Extract the line that contains "Open a new terminal tab with plus" and every line after it through the end of the records below, exactly as written, leaving out any pictures.
Task inputs section start
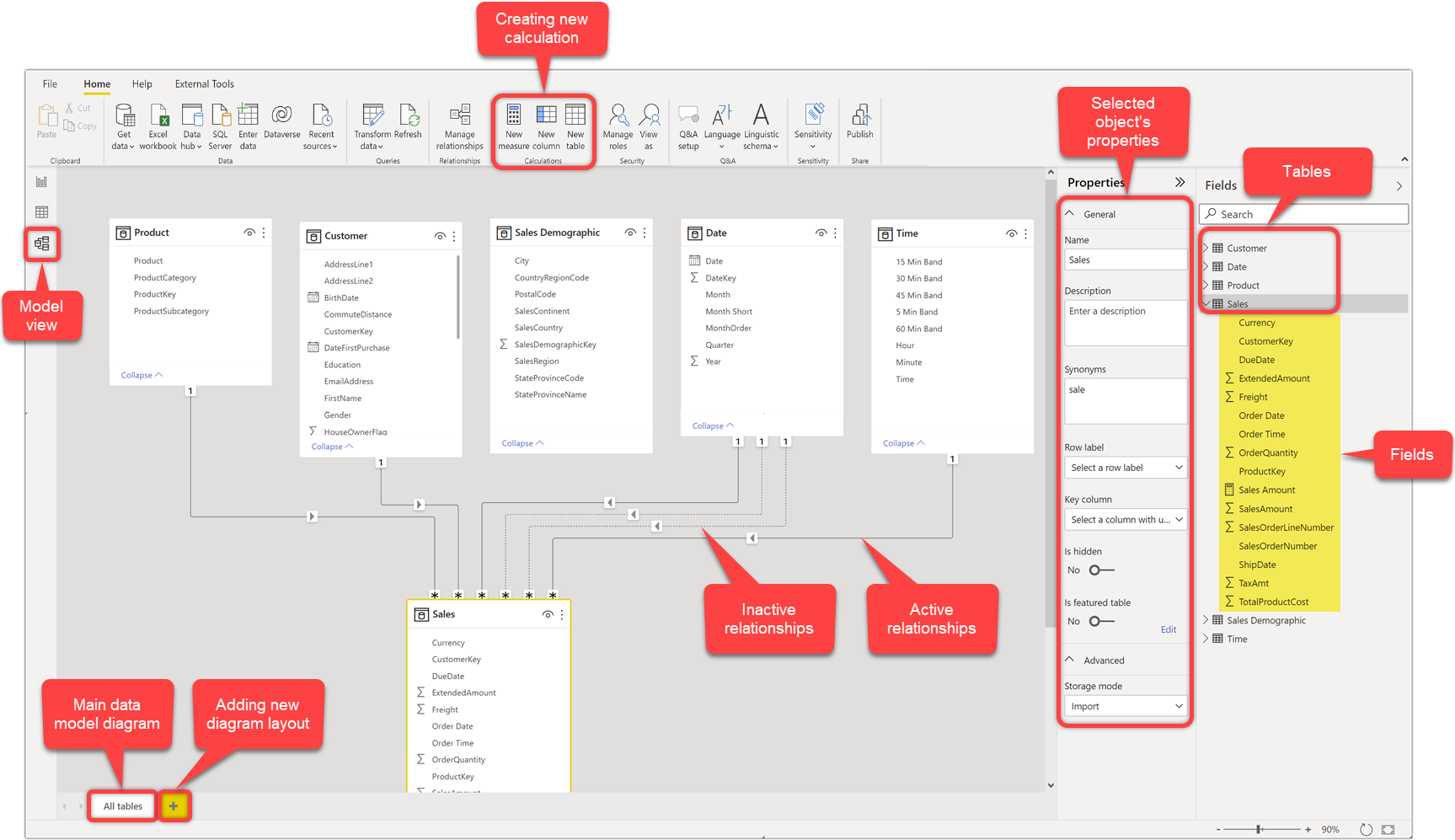1455x840 pixels.
Task: Open the File menu
Action: point(50,83)
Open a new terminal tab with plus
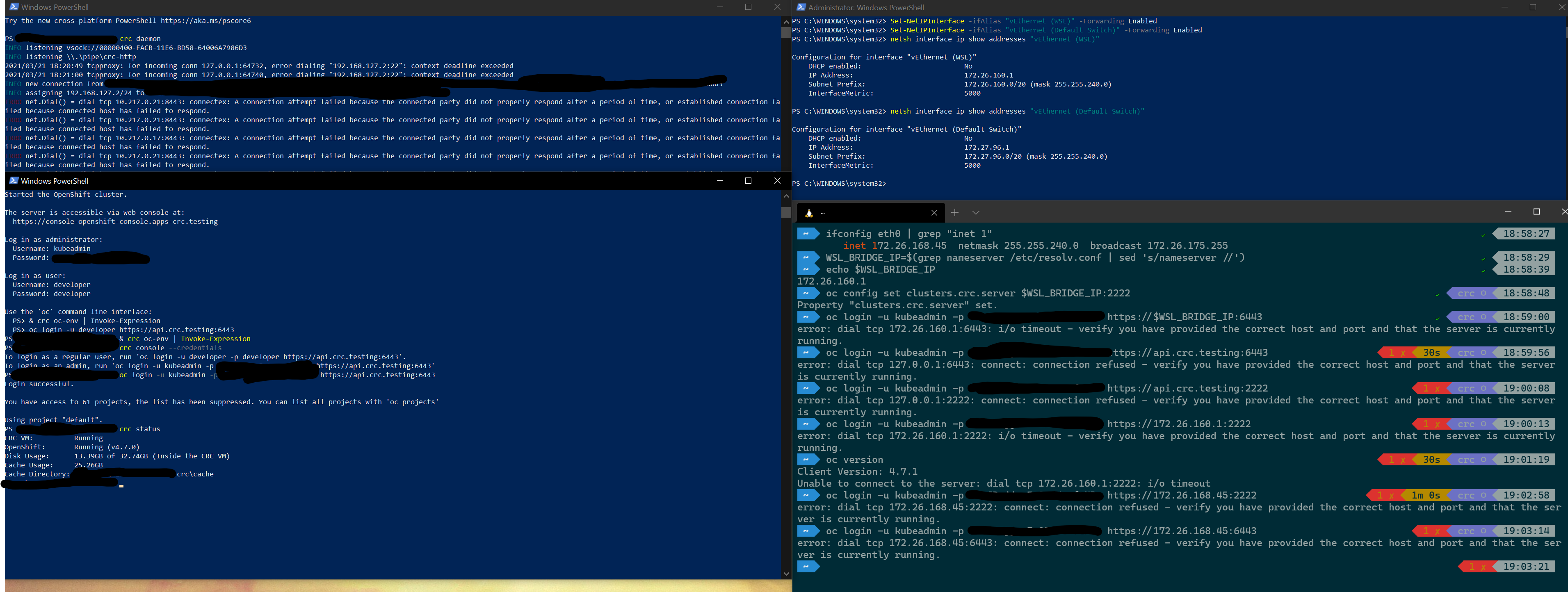The image size is (1568, 592). click(x=955, y=212)
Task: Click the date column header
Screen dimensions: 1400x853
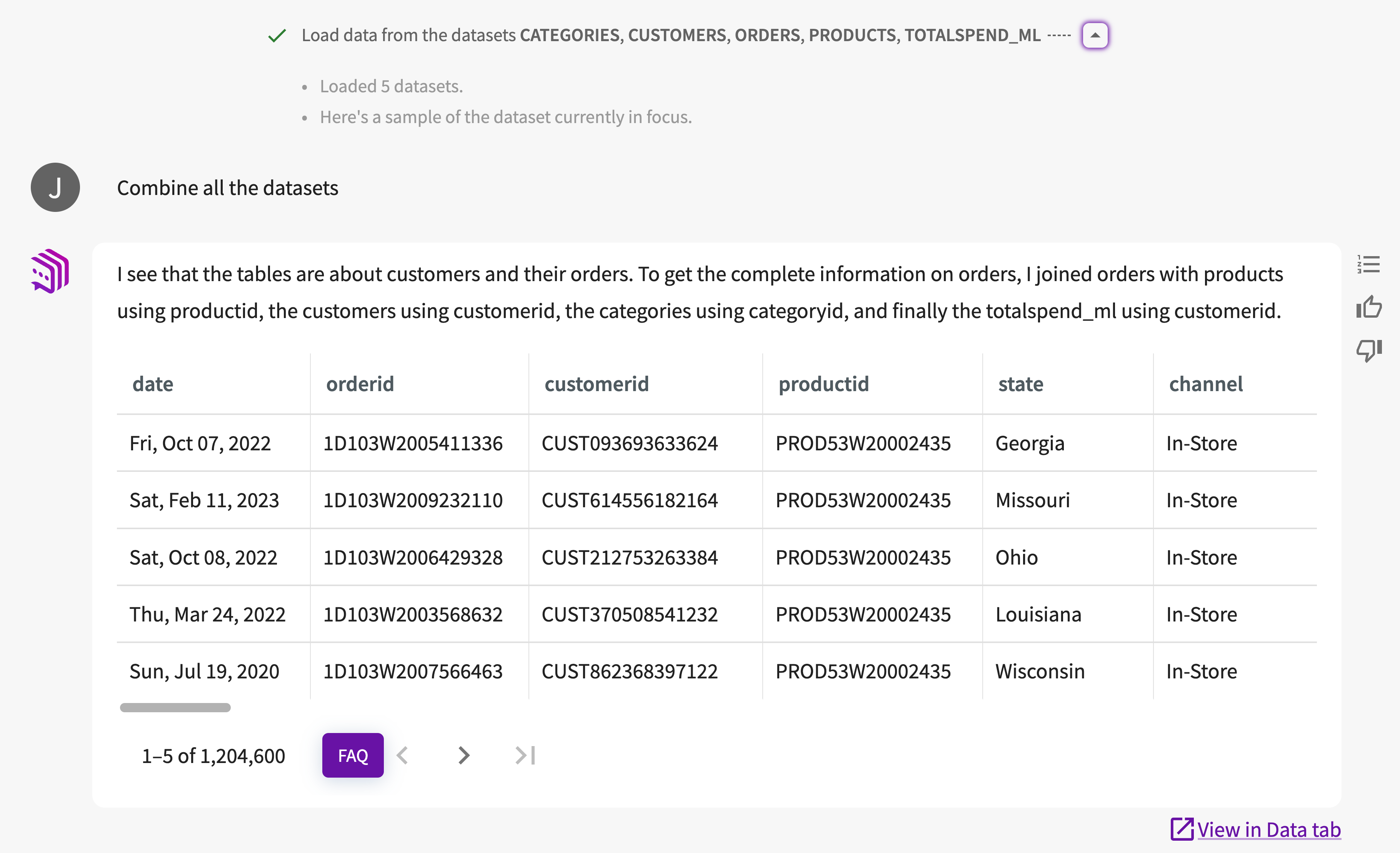Action: tap(153, 384)
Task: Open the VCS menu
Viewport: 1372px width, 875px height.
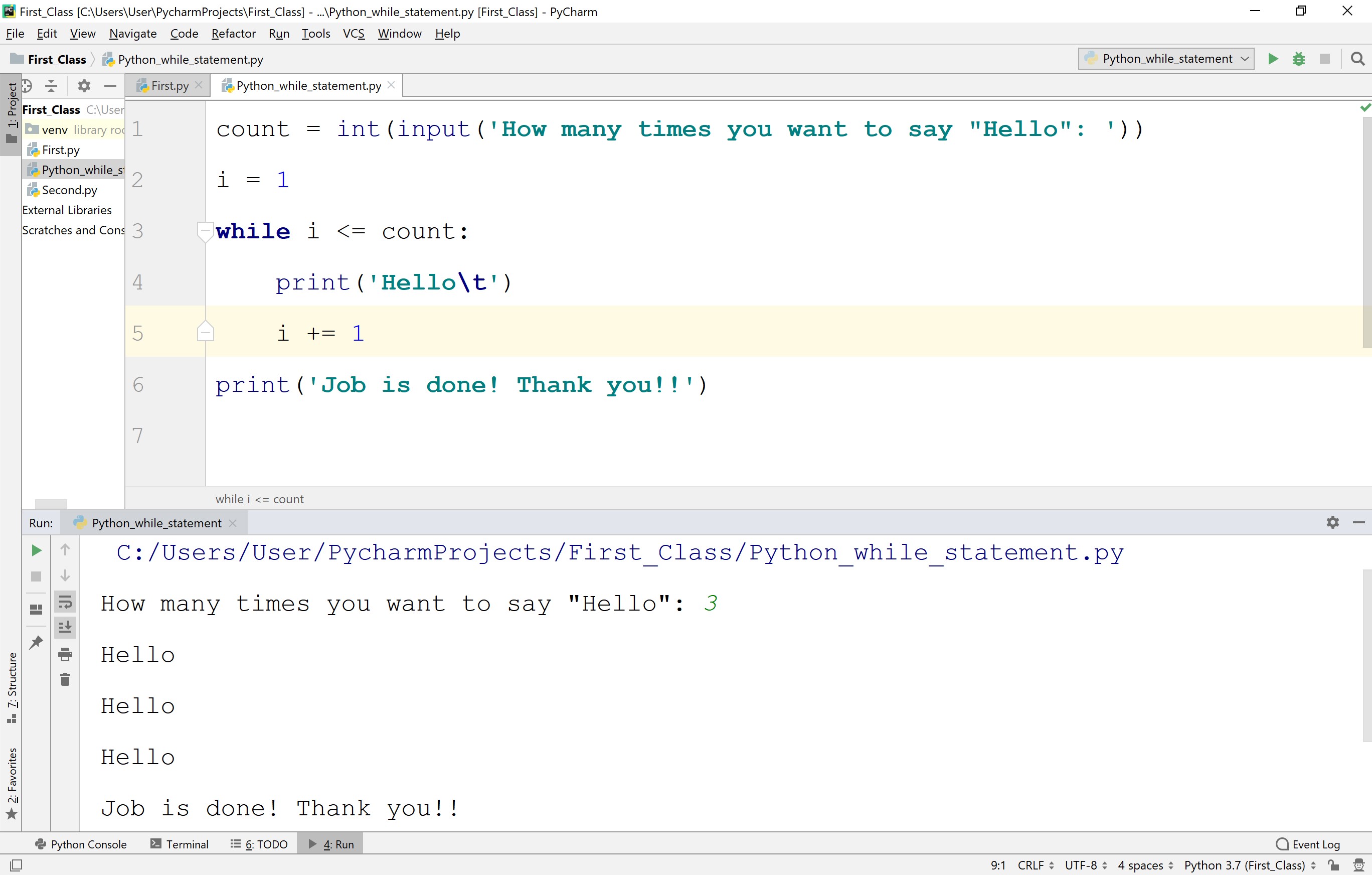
Task inputs section end
_Task solution:_
Open a new terminal tab with plus
The image size is (1568, 592). click(x=955, y=212)
Task: Click the date column header
Screen dimensions: 1400x853
Action: tap(153, 384)
Task: Open the VCS menu
Viewport: 1372px width, 875px height.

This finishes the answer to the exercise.